Tonight, to go with the aforementioned German themed supper, I made spaetzle & tried a new sauce which was mentioned in one of the schweinschnitzel recipes I looked at - Rahm sauce. How I have never heard of this gravy is beyond me, but I could drink it straight by the gravy boatful! So bad for me on so many levels, but so, so tasty. Truly a thing of beauty.
Holy cow, that looks great! Recipe bookmarked.
I had half a Reuben sandwich, left over from dinner out last night (which also included cole slaw and a hot brownie with whipped cream.
This weekend I was ambitious with my meal prep. I made penne pasta with meat sauce, added the last two dozen Costco meatballs from my freezer, and cut up a couple of chicken sausages to ensure there was enough to go around for eight portions.
I thought I’d add a vegetable, so I also made a nice ratatouille, to work as a side dish.
Now I wasn’t going to bring the same lunch to work eight days in a row, and I have several cups of pearl couscous in my pantry, so I found a nice recipe that adds chicken thighs, onions, garlic, cherry tomatoes, and Kalamata olives, and made that too. Then I divvied them into a dozen freezer containers (four couscous, eight pasta), and put some ratatouille in each one.*
I had my first couscous chicken a couple of hours ago, and it was absolutely scrumptious! Although, I might be forced to cross the Fred Meyer picket lines, in order to find chopped red onions next time I make it (Winco only had chopped yellow onions).
*after serving the ratatouille, there was a lot of vegetable stock left in the baking dish, so before work, I used that in my rice cooker and poured half a can of chili beans over a bowl of rice.
Shrimp-ka-bobs. I used a jerk marinade on shrimp, then skewered them with pineapple and yellow bell pepper. I also grilled some banana peppers and some nectarines for dessert.

## [Given data]
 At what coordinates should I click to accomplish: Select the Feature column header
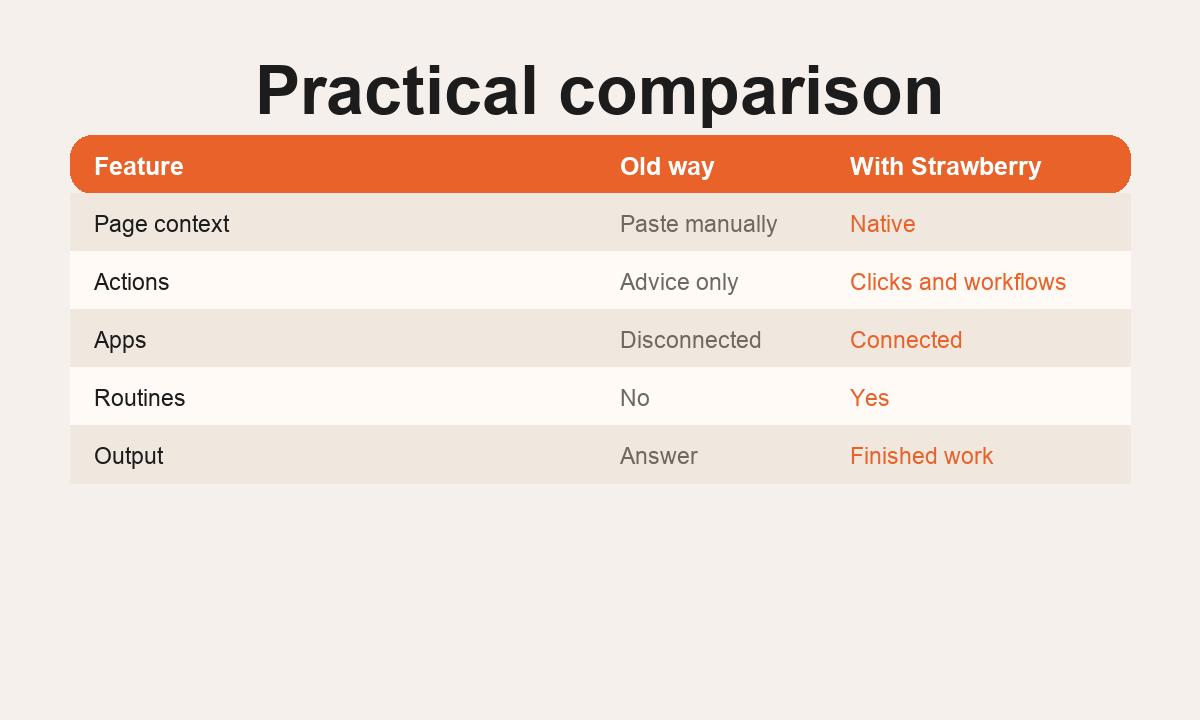(x=139, y=166)
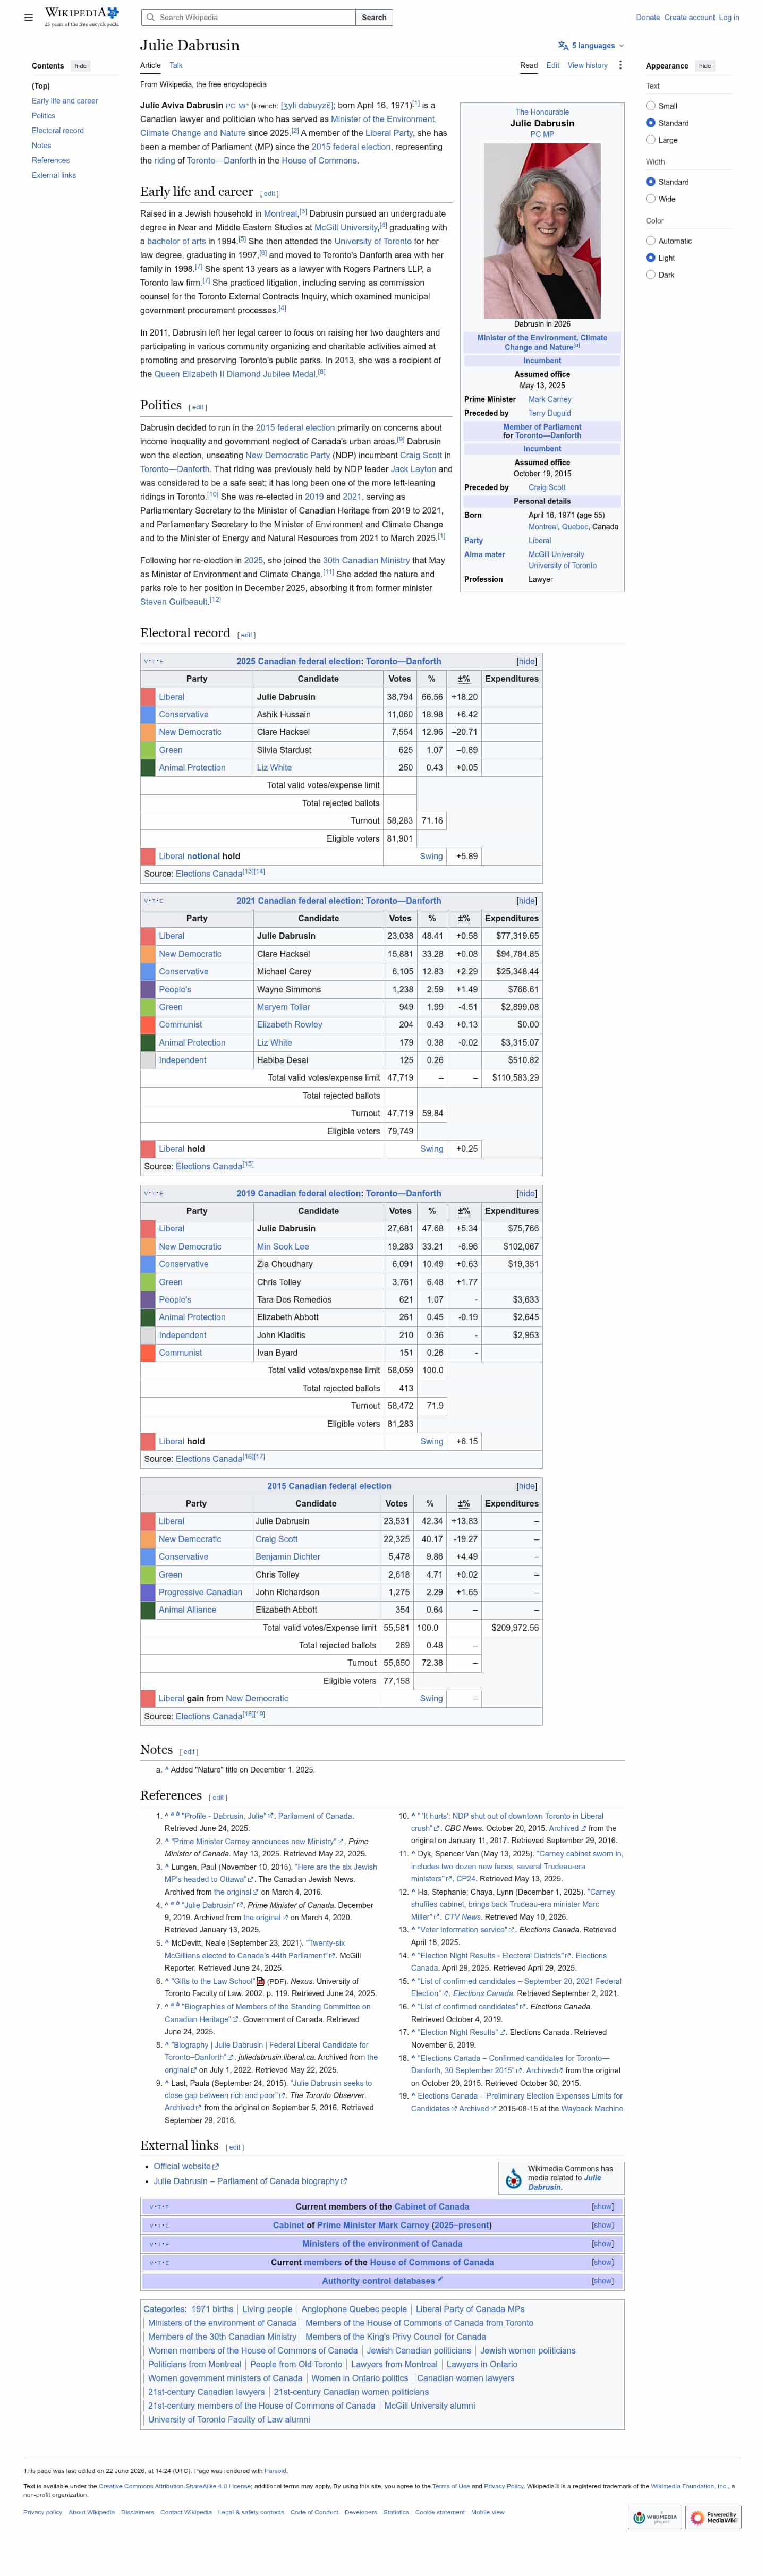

## [To do]
1. Reproduce the part of the meal posts that opens with the words containing "Tonight, to go" and closes with "with whipped cream.".
2. In the meal posts, what marinade was used on the shrimp for the shrimp-ka-bobs?
3. Extend the meal posts beyond their final sentence.

## [Answers provided]
1.
Tonight, to go with the aforementioned German themed supper, I made spaetzle & tried a new sauce which was mentioned in one of the schweinschnitzel recipes I looked at - Rahm sauce. How I have never heard of this gravy is beyond me, but I could drink it straight by the gravy boatful! So bad for me on so many levels, but so, so tasty. Truly a thing of beauty.
Holy cow, that looks great! Recipe bookmarked.
I had half a Reuben sandwich, left over from dinner out last night (which also included cole slaw and a hot brownie with whipped cream.

2. A jerk marinade.

3.
I was up very early today and later thought it would be a good idea to drive to my favourite little out-of-town deli, the place with the superb egg salad, and tuna salad that’s almost as good. Got a tub of each, along with their excellent cabbage rolls in tomato sauce and homemade Beef Stroganoff. Then I had a nice long nap.
Late dinner tonight will be some combination of the above. I’m thinking tuna salad sandwich with a Caesar, then Beef Stroganoff and a few glasses of Tempranillo.
A burger with corn on the cob.
I invented a weird meal last night. I stuffed banana peppers with a sausage mix. I ordinarily then bake them in tomato sauce. Last night, however, I first cooked some lasagna noodles, drained them, then used them to wrap the stuffed peppers.
I then baked the “roll-ups” in tomato sauce and cheese. My gf asked where I found this recipe, but I just made it up. It worked. Served with a side salad.
Last night I made a ham steak with baked sweet potatoes, corn on the cob, and steamed cabbage. We were too stuffed to have dessert!
No dinner last night. See, at noon there was the annual family reunion with the ginormous pot luck meal. I always overeat. When I was a child I’d go back for seconds and thirds, now at nearly seventy one plate plus desserts does me in. I had contributed a chocolatecream pie(grandma’s recipe) and a peach pie with streusel topping.
Last night was pizza with white sauce, shaved parmesan, prosciutto, arugula, and hot honey. Leftovers were today’s lunch.
My gf worked from home today so she threw turkey kielbasa, onions, cabbage, potatoes, etc into the crock pot. The house smells great!
Hot honey is great. I remember the first time I ran into a pizza with hot honey a few years back and was surprised I’d never heard of it before.
Yes, previously I’d drizzle a little balsamic glaze on the prosciutto pizza, but hot honey was possibly even better, as the balsamic has a pretty pronounced taste.
Dinner last night was an interesting frozen pizza. Made by a pizzeria in the area (but too far for delivery or pickup from the actual pizzeria). I love mushroom pizza and I love onions and this got my attention because it’s loaded with portobello mushrooms, caramelized onion, confit garlic, and two kinds of mozzarella on a sourdough crust. I expected it would have a base of tomato sauce but I discovered later, looking at the ingredients, that it was a cream sauce. Wasn’t sure I’d like that, but it turns out, that chef knows what he’s doing!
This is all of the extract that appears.